(Stored items)
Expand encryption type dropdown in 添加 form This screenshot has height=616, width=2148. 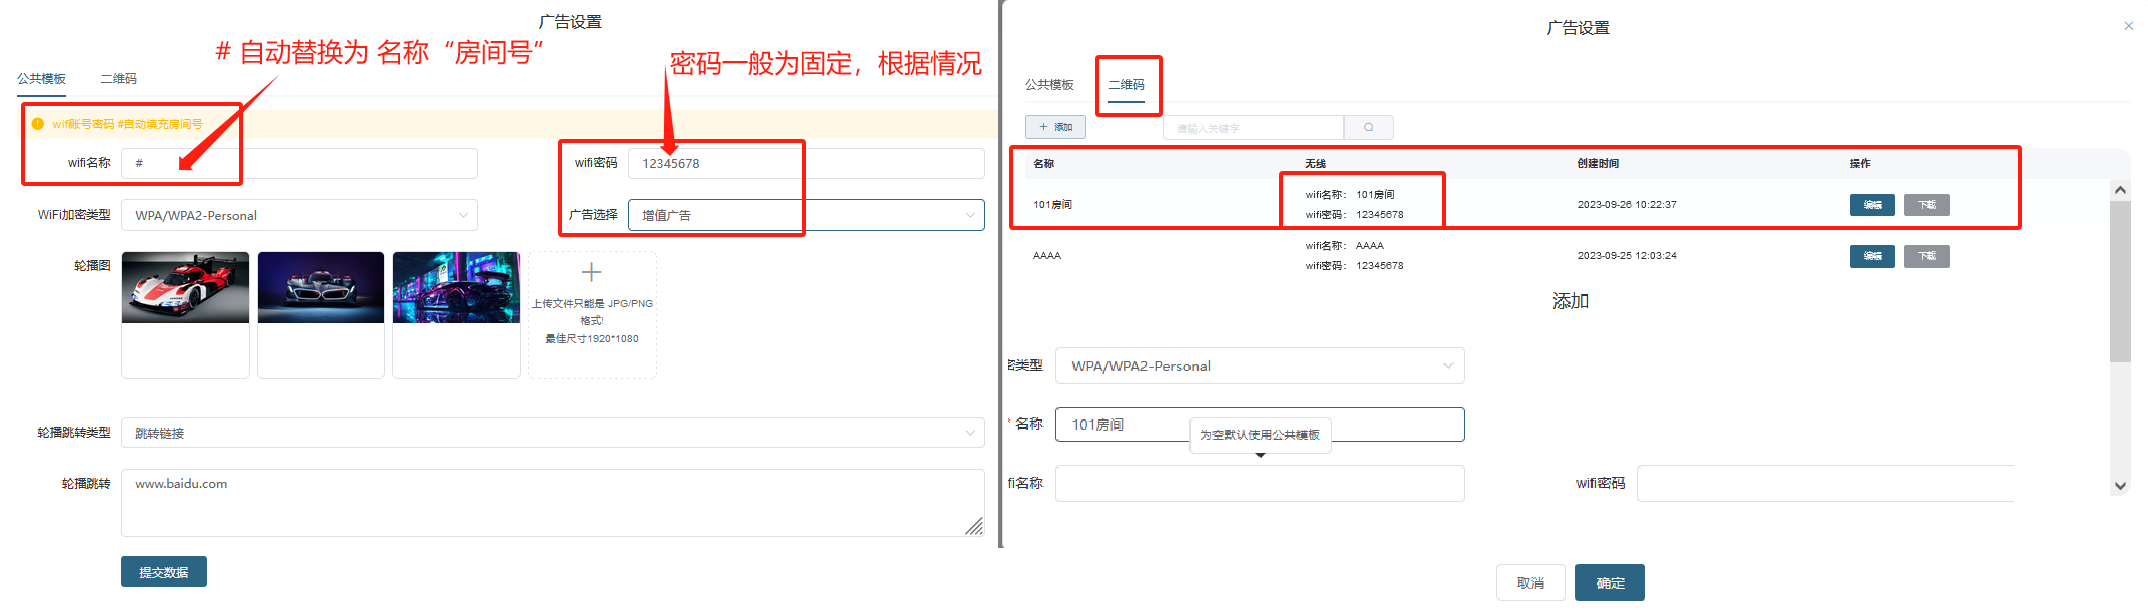click(x=1259, y=366)
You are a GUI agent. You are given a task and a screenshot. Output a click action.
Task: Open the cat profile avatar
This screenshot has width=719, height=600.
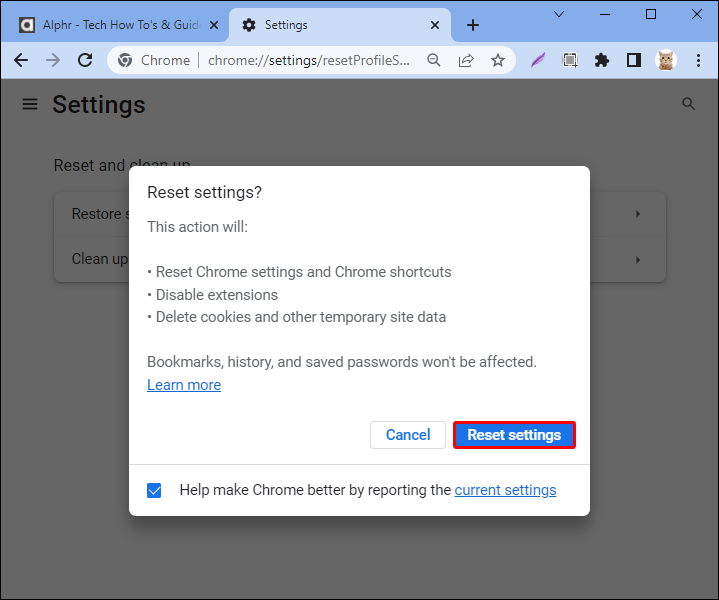pyautogui.click(x=666, y=60)
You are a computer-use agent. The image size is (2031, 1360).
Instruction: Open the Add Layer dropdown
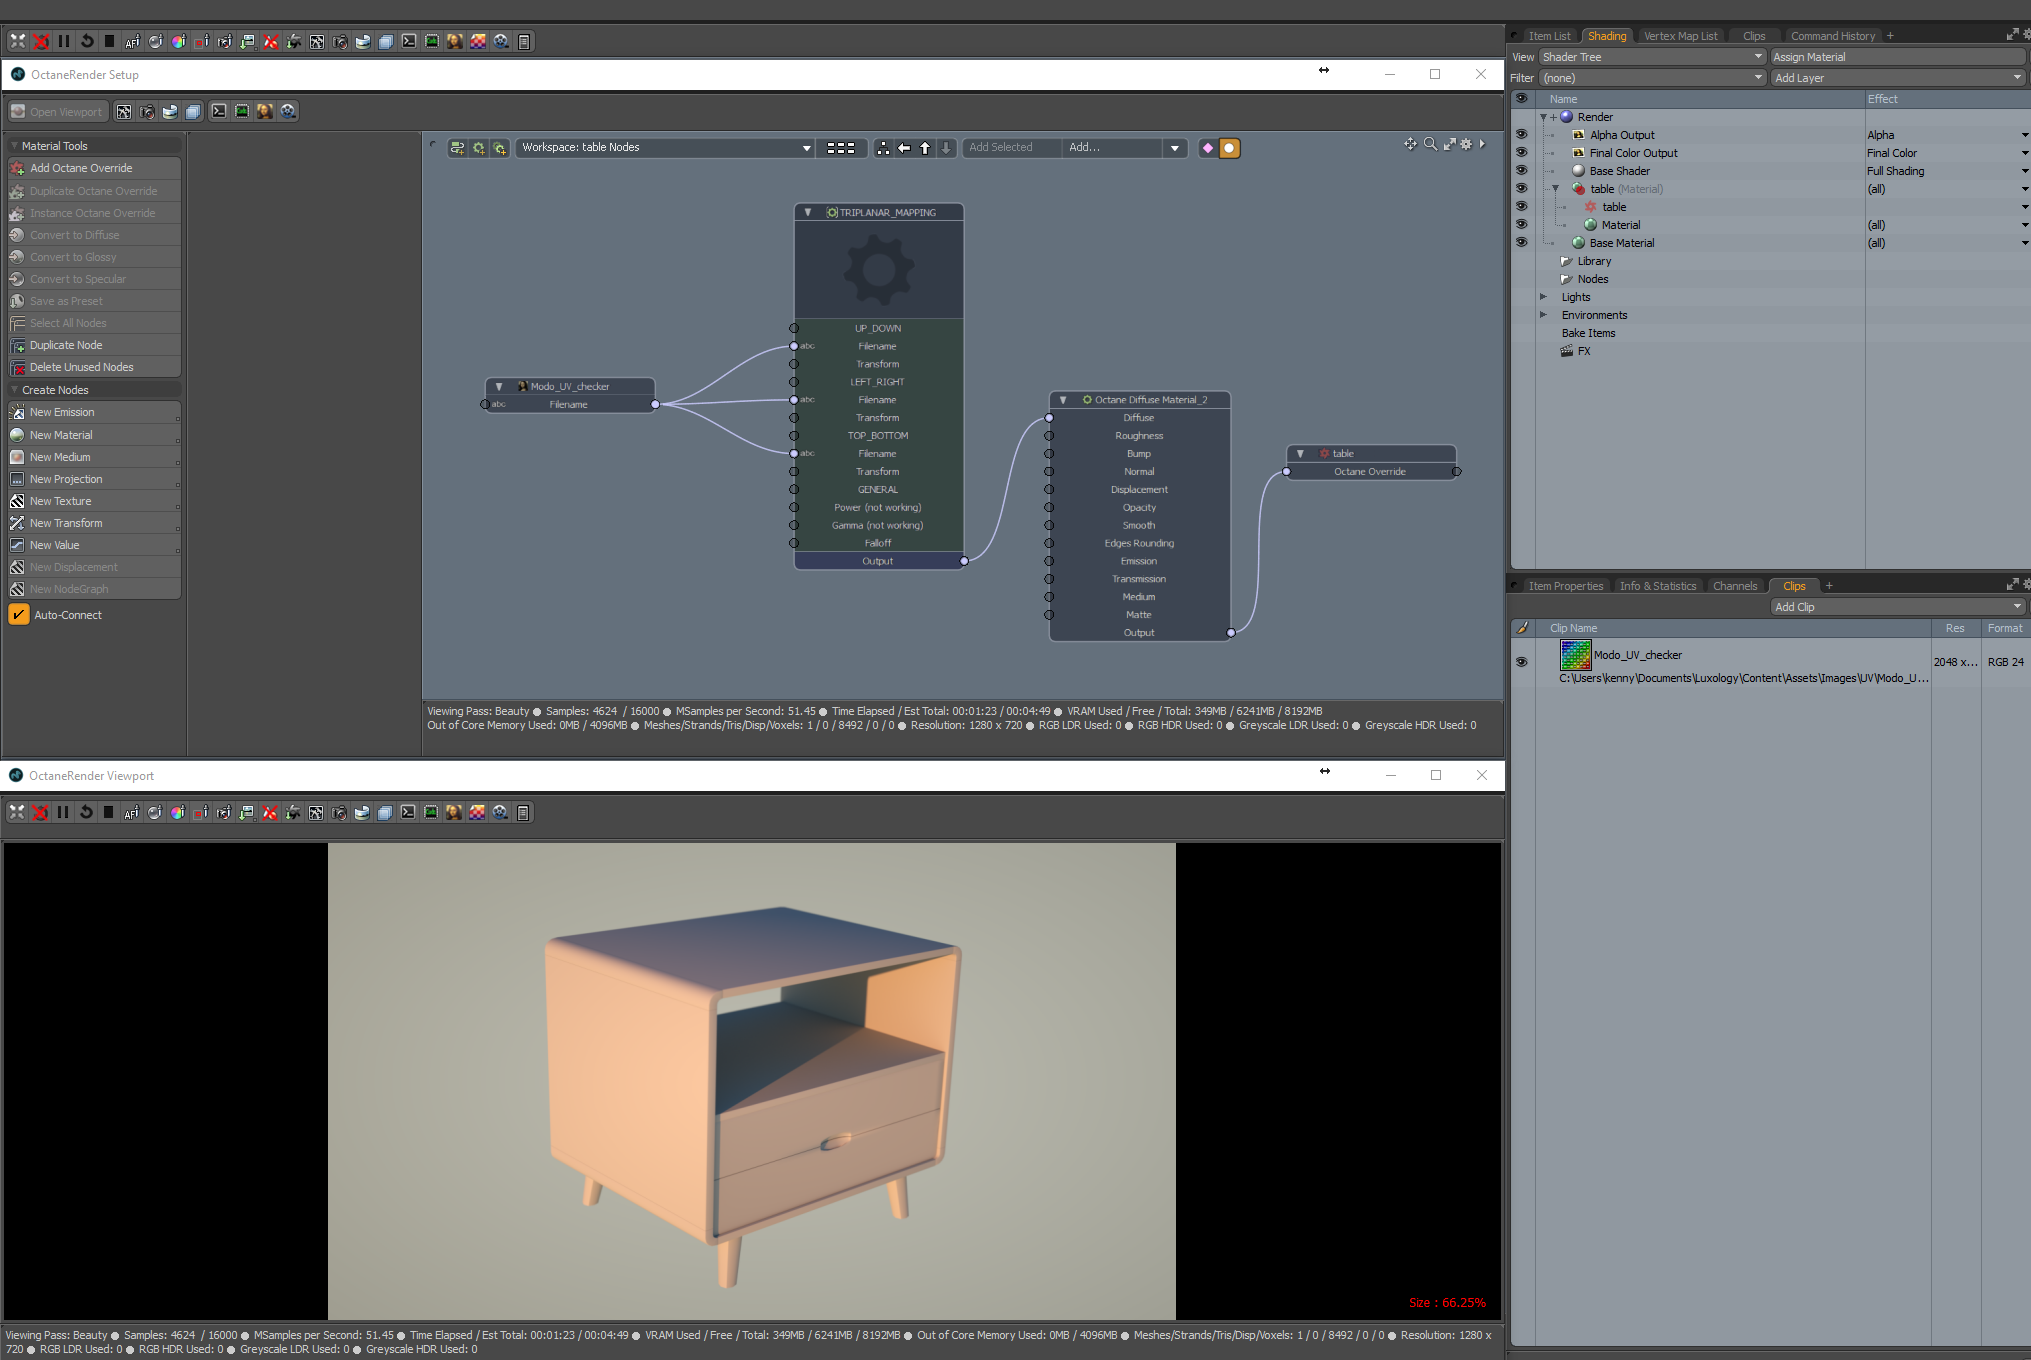point(1898,78)
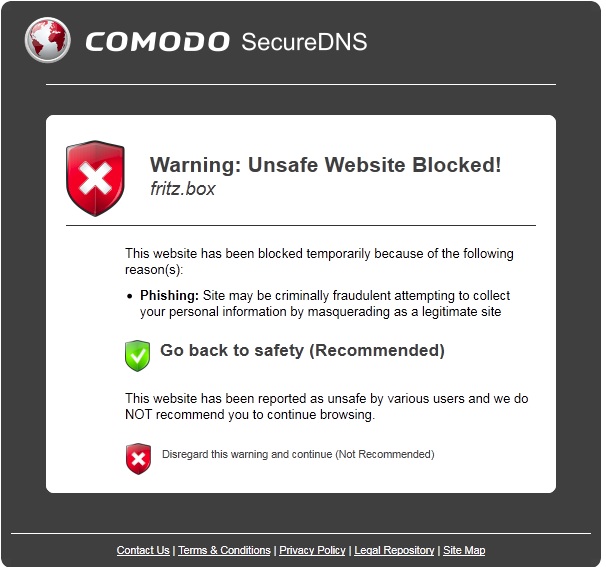
Task: Open the Contact Us footer link
Action: [143, 550]
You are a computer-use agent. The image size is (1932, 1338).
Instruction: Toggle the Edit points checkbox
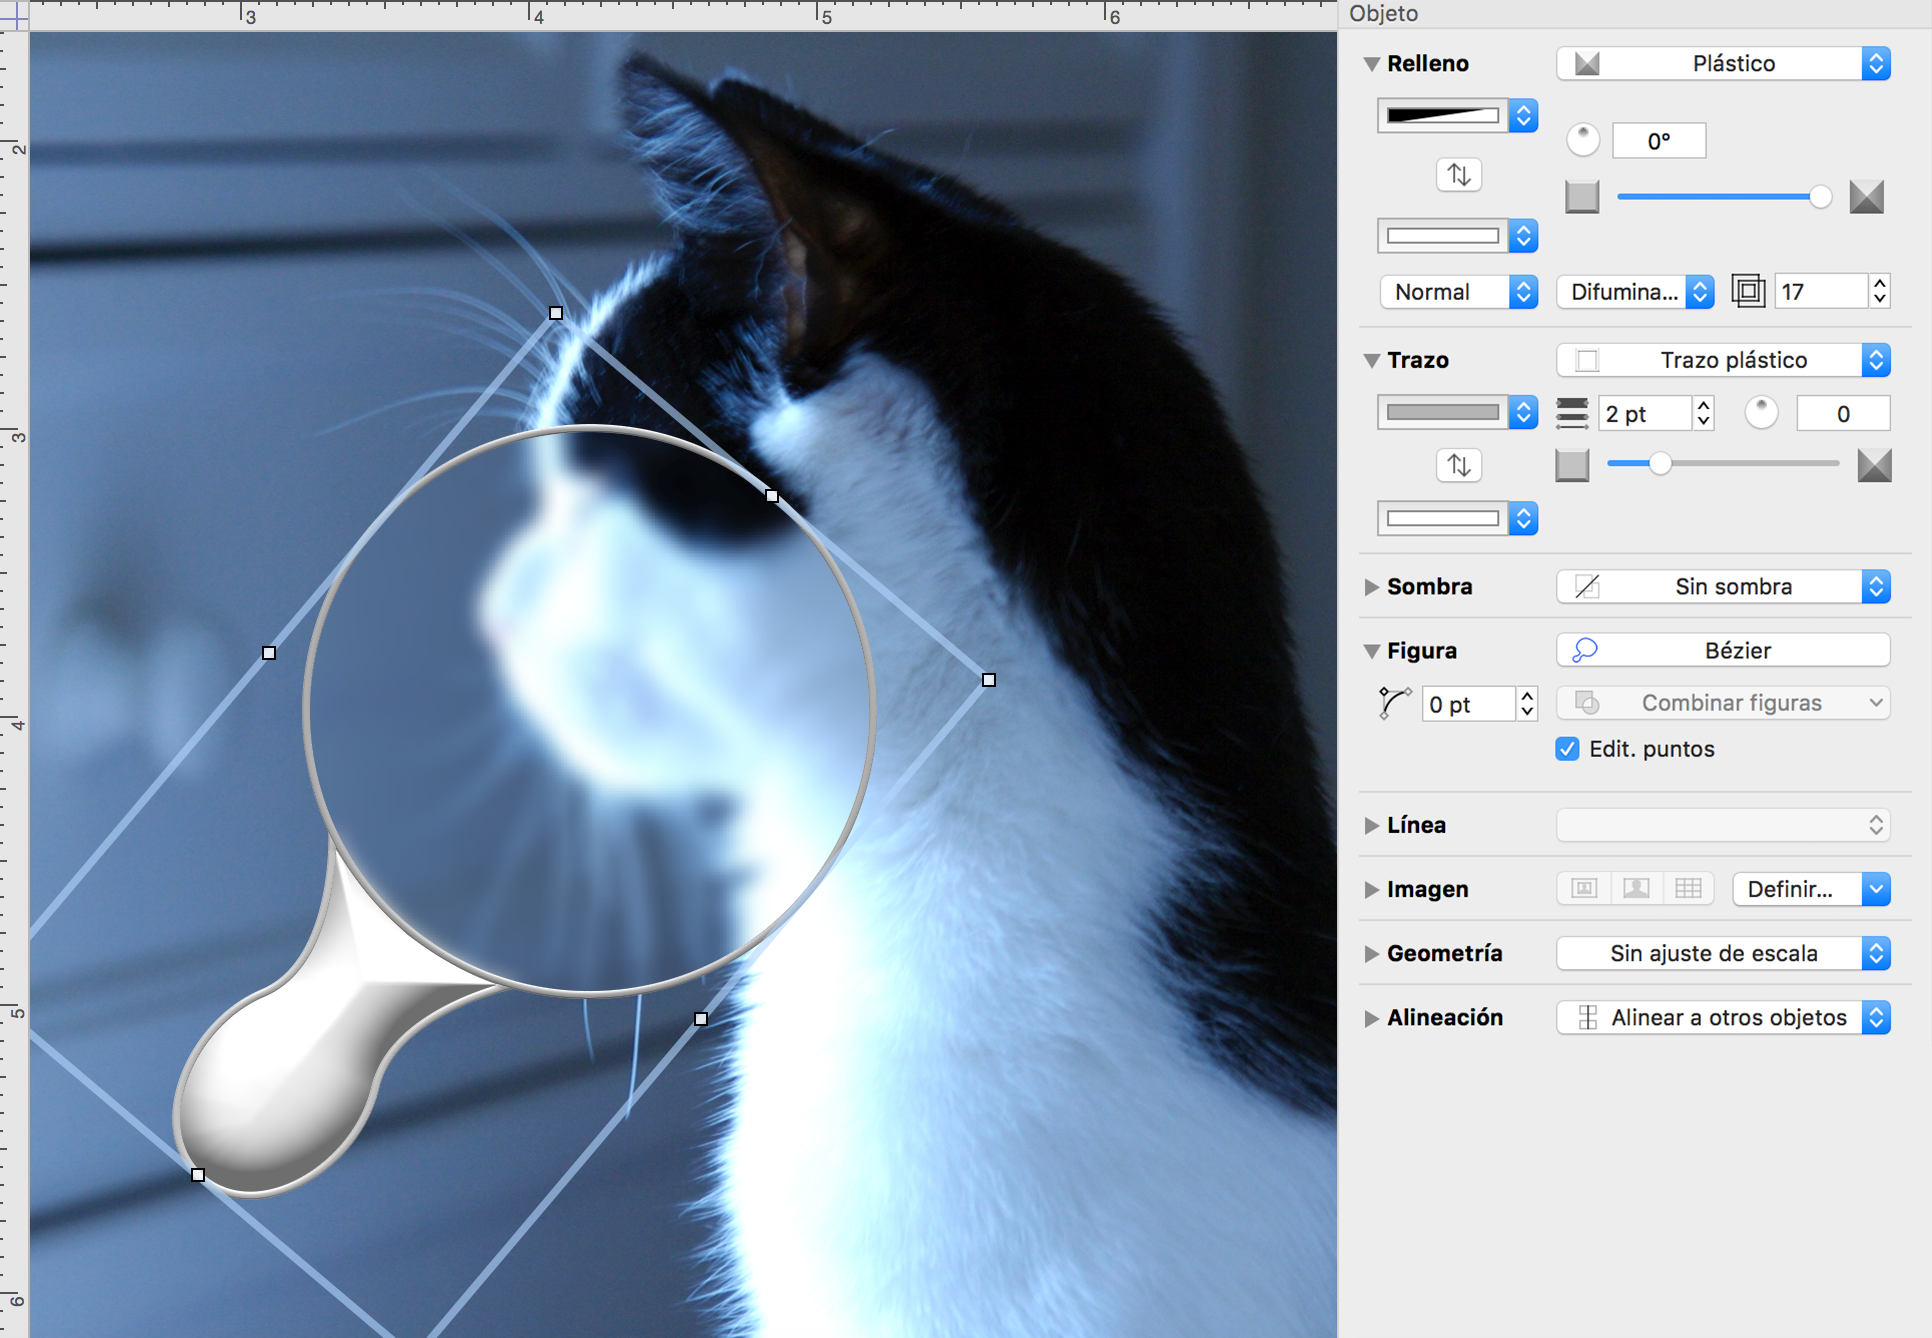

- _Work instructions_:
Would you give again, exactly as written, the lines from the one containing "Task: Open the cat profile avatar" through the end of the records, with no pictures and no other lines?

- _Solution below_:
Task: Open the cat profile avatar
This screenshot has width=719, height=600.
pyautogui.click(x=666, y=60)
You are a computer-use agent. The image size is (2031, 1360).
Instruction: Open the Add Layer dropdown
point(1898,78)
Task: Open the Contact Us footer link
Action: [143, 550]
You are a computer-use agent. The image size is (1932, 1338).
Instruction: Toggle the Edit points checkbox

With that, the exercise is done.